Easter was a little different when I was a child. Naturally, we had colored egg like the kids have today. Ours were a little different. My mother would boil them, as your mother probably did, and my sisters and I would get to color them. We didn't buy the Paas coloring packages that they have now. Our mother used food coloring and mixed us up some little cups of color that we could roll the eggs around in. It was fun, and they always came out so beautifully colored.
I remember one year we bought a couple of colored chicks. I can't remember what happened to them, but they disappeared at some point, never to be seen again.
Chocolate was a big deal in the Easter Sunday's of the 1950s. Sometimes you scored one of those hollow chocolate bunnies. And every once in a while, if you were truly lucky, you'd get one that was solid chocolate. That was the best. And jelly beans were a big deal back then, too. I especially enjoyed the Cadbury creme-filled eggs, which they still have today.
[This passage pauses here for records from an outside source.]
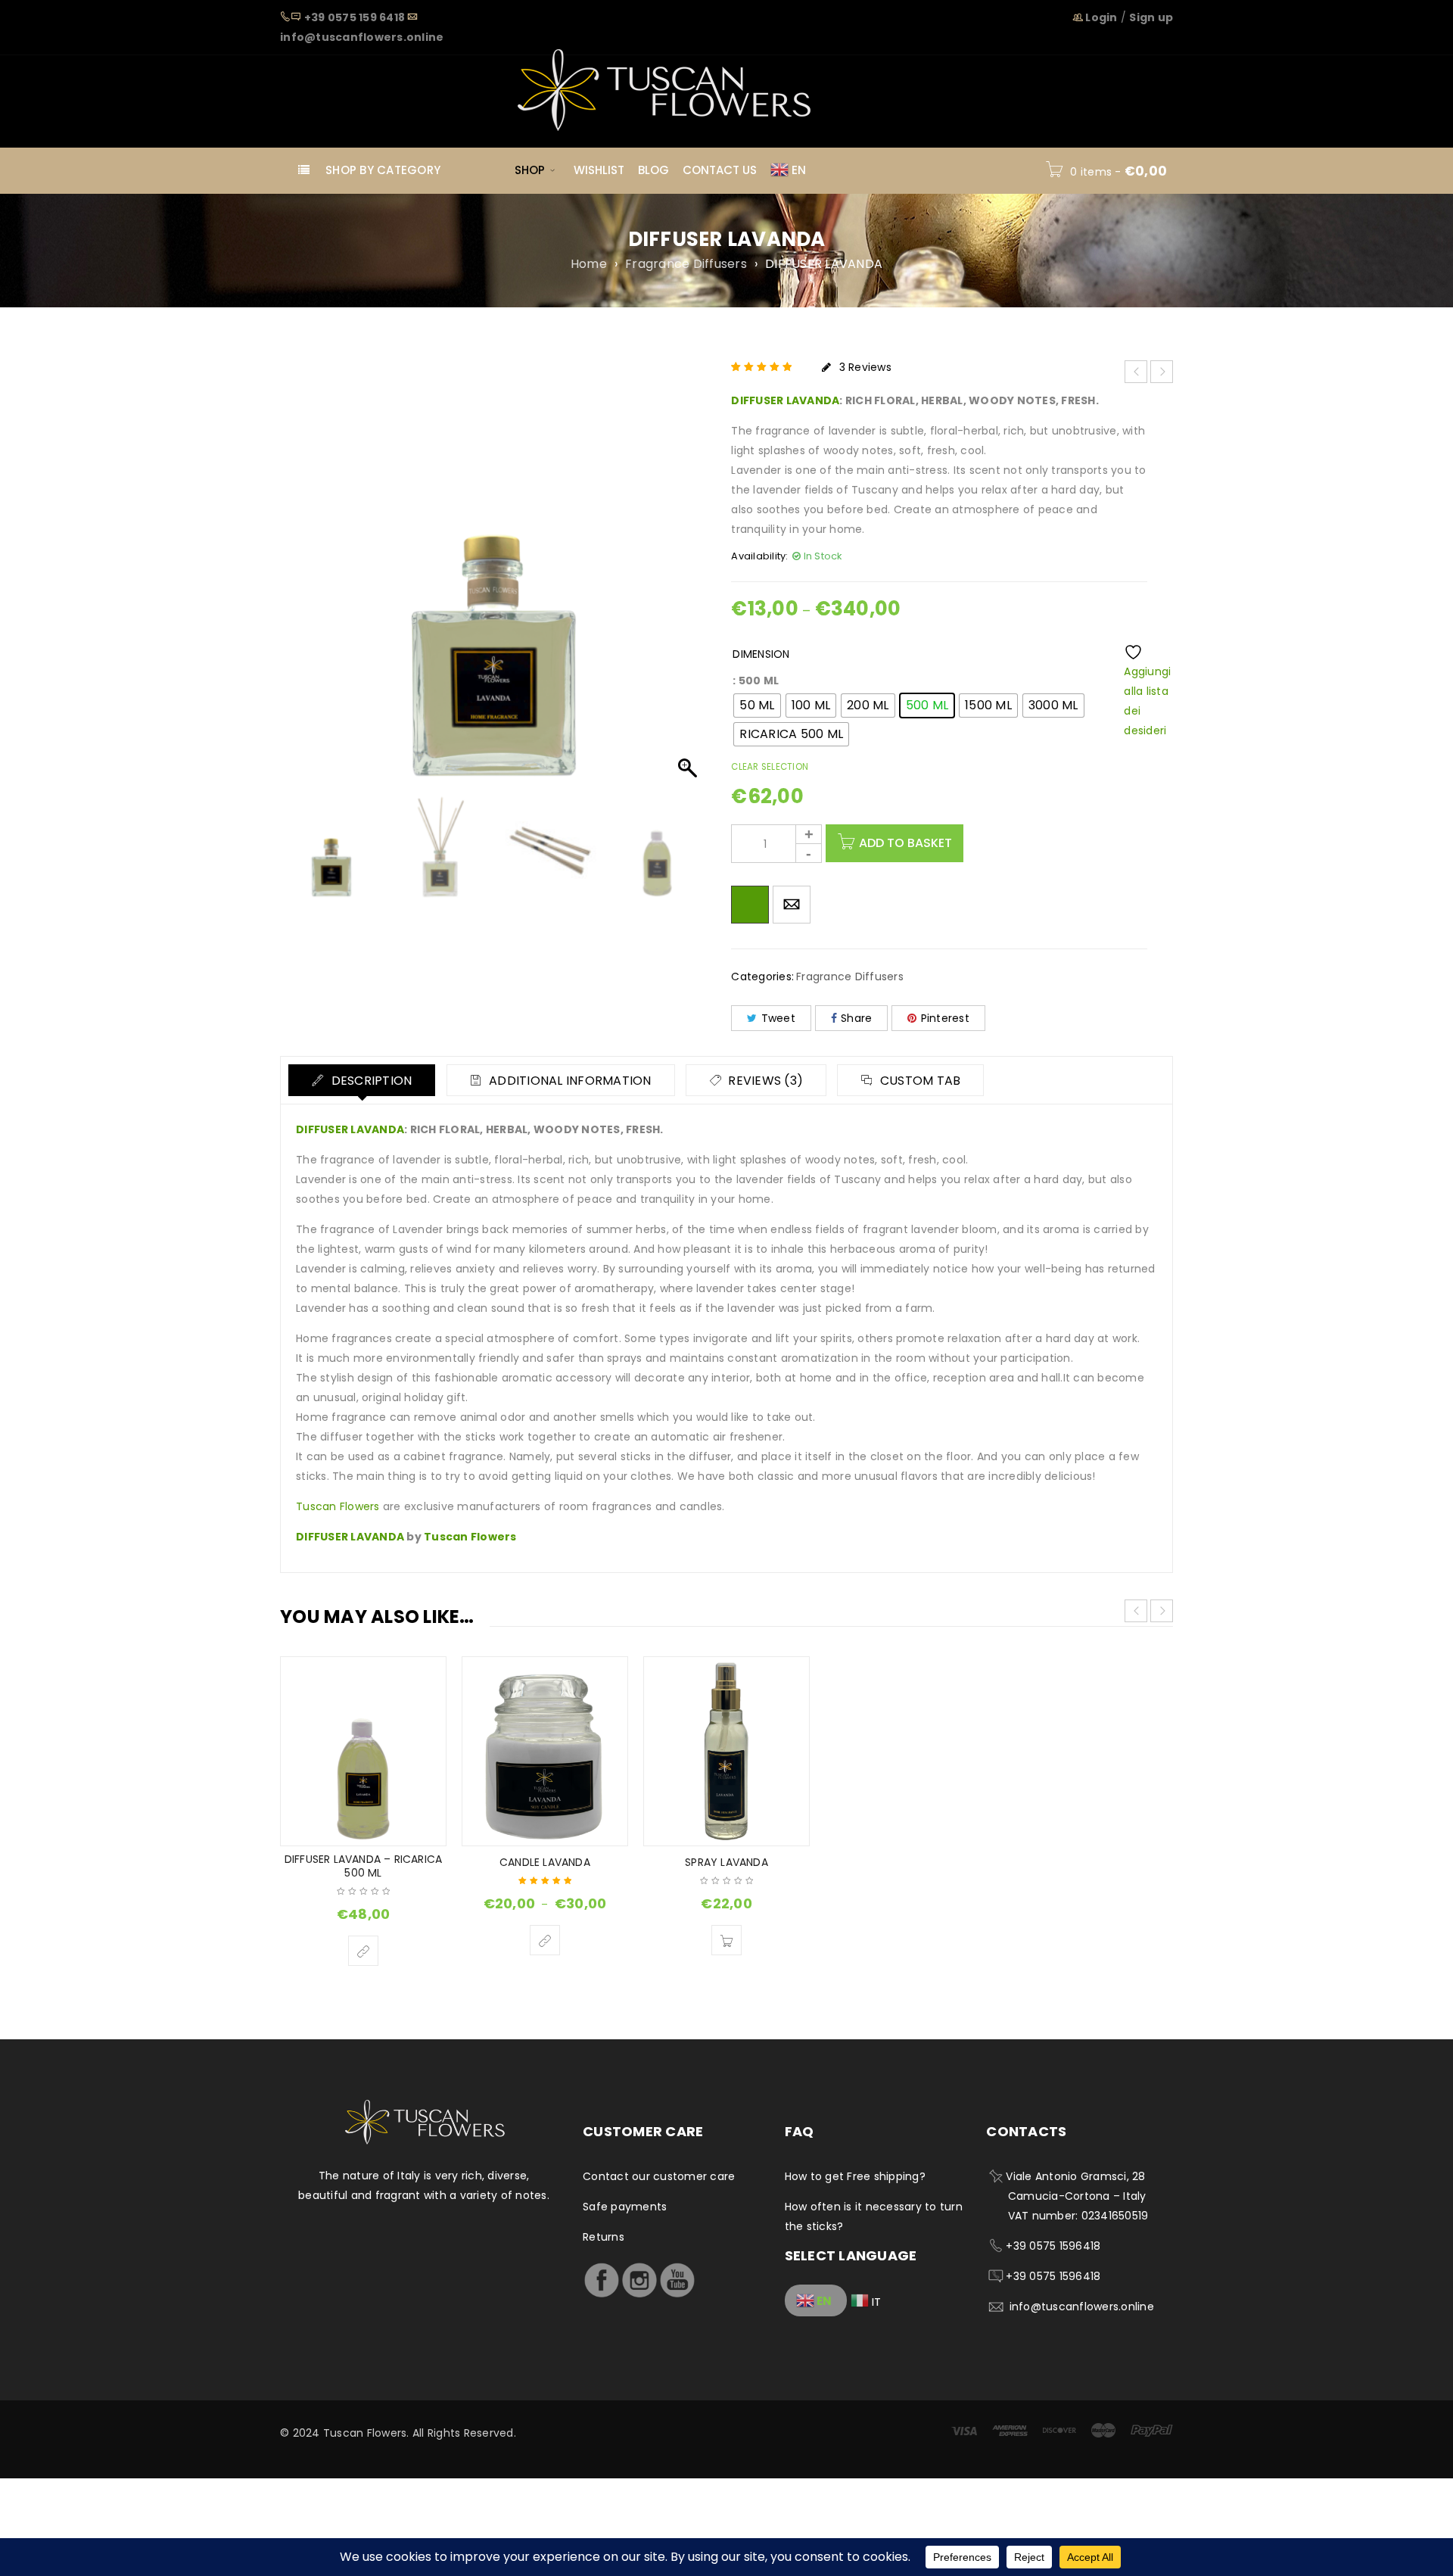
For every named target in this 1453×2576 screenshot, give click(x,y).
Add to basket (905, 843)
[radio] (756, 705)
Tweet (778, 1018)
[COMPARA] (750, 905)
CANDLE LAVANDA (544, 1862)
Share (856, 1018)
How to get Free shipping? (855, 2176)
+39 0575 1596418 (1053, 2246)
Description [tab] (370, 1080)
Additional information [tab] (569, 1080)
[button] (689, 582)
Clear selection (769, 767)
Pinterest (945, 1018)
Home (589, 264)
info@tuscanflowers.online (361, 37)
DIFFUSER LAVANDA (785, 400)
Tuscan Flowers (338, 1506)
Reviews (865, 367)
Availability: (759, 556)
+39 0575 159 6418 (354, 17)
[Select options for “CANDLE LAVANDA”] (545, 1940)
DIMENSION (761, 654)
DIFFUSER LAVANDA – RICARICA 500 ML (363, 1866)
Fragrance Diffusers (686, 264)
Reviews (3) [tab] (764, 1080)
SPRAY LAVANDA (726, 1862)
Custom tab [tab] (919, 1080)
If I remember correctly, Silly Putty was an Easter item, since it was packaged in an egg-shaped plastic container. And a New Testament of the King James Bible was also something we would get occasionally. Naturally, we would get all gussied up in our best outfits and head off to the church for Sunday School services.
My mother would usually prepare fried chicken for lunch afterwards. No KFC back then. It was home made and started out as a whole chicken, which she chopped up into the right parts and fried in a big cast iron skillet. Of course there was mashed potatoes and gravy. And cold milk. And real butter.
I'm getting hungry now, so I'm going to stop right there and see what's in the fridge.